Assumptions range over how much Leone contributed to the film. Christopher Frayling wrote: "The most likely scenario is that Leone helped out on a duel, then took over second-unit work on 'the battle', and then directed the opening scenes and the carnival section of the film." John Landis, who has claimed to be an extra in the film, said: "We shot for a couple of weeks, among hundreds of extras on horseback, attacking and firing wildly. Fonda and Hill kept us all at bay. [...] Leone directed that battle on horseback." Neil Summers, who played Squirrel, stated that Leone "directed most of the scenes I was in [...] [Leone] worked slowly and was constantly trying new angles with his camera and new innovative shots with his actors." Valerii himself stated that "scenes filmed by Leone are: Terence Hill getting drunk in the saloon (but not the close-ups of that shattering glasses, I shot those myself; and also the footage of the betting, with Piero Lulli taking the money, is mine); the part of the sequence at the fair which starts from the moment where Nobody steals the apple from the boy, to the episode of the pies thrown at the negroes' faces; the digression in the public urinal, [...] and several close-ups of Nobody who, while Beauregard fights the Wild Bunch, takes note of the body count as if they were points at a game, another addition on the part of Leone, who thought it was a funny idea." Screenwriter Ernesto Gastaldi confirmed Valerii's comments stating that "Tonino shot the whole film, absolutely ON HIS OWN", and that Leone "organized a second unit crew and shot a couple of sequences, which in my opinion are the weakest in the film: the urinal, stretched in an abnormal way, and the glass contest in the saloon. Nothing else." Sergio Donati expanded on this, stating that some photographers were sent over by the press office, and asked Leone, who was on set for a single day, to sit behind camera in a director's pose with Valerii's permission. Donati stated that "inevitably, from that moment on, everyone, in and outside the movie business, started saying, 'Yeah, actually the real director of the film was Leone, who saved it from the disaster of an incapable director.'" Leone's own discussion following the film's release often contradicted itself.

==Release==
Prior to its release in Italy, My Name Is Nobody was released in West Germany and France on December 13 and 14, respectively. In Germany, the movie sold about 6.2 million admissions. Italian audiences got to see it starting December 21, 1973, where it was distributed by Titanus. The film grossed over 3.6 billion lire and was the third-highest-grossing film in Italy of the year, behind Salvatore Samperi's Malicious (5.5 billion lire) and Dino Risi's Sessomatto. It grossed $10,638,297 in West Germany. In the United States, it was cut to 111 minutes and "nearly flopped", according to Italian film historian Roberto Curti.

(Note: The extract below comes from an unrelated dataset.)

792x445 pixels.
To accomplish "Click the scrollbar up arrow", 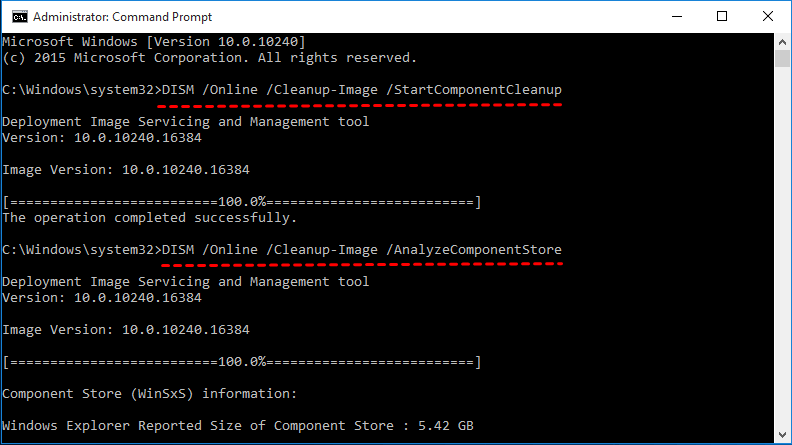I will click(780, 40).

In 2015, a novelization of the film by Michael R. Hudson was published in the United States by Raven Head Press as part of a series of adaptations of several of Gastaldi's scripts, including The Horrible Dr. Hichcock and The Case of the Bloody Iris.

==Reception==

Vincent Canby in The New York Times considered the film "very entertaining", and it "is the kind of Western that only an immensely appreciative and witty Italian film maker could make." Penelope Gilliatt in The New Yorker said that the director "has turned the film from a Western story of comic-strip bravery into one about skepticism, the pull of stardom, and a reluctant alliance." Nick Schager of The A.V. Club found it "the definitive spaghetti Western parody."

On the review aggregator website Rotten Tomatoes, 100% of 7 critics' reviews are positive, with an average rating of 6.8/10. Metacritic, which uses a weighted average, assigned the film a score of 68 out of 100, based on 6 critics, indicating "generally favorable" reviews.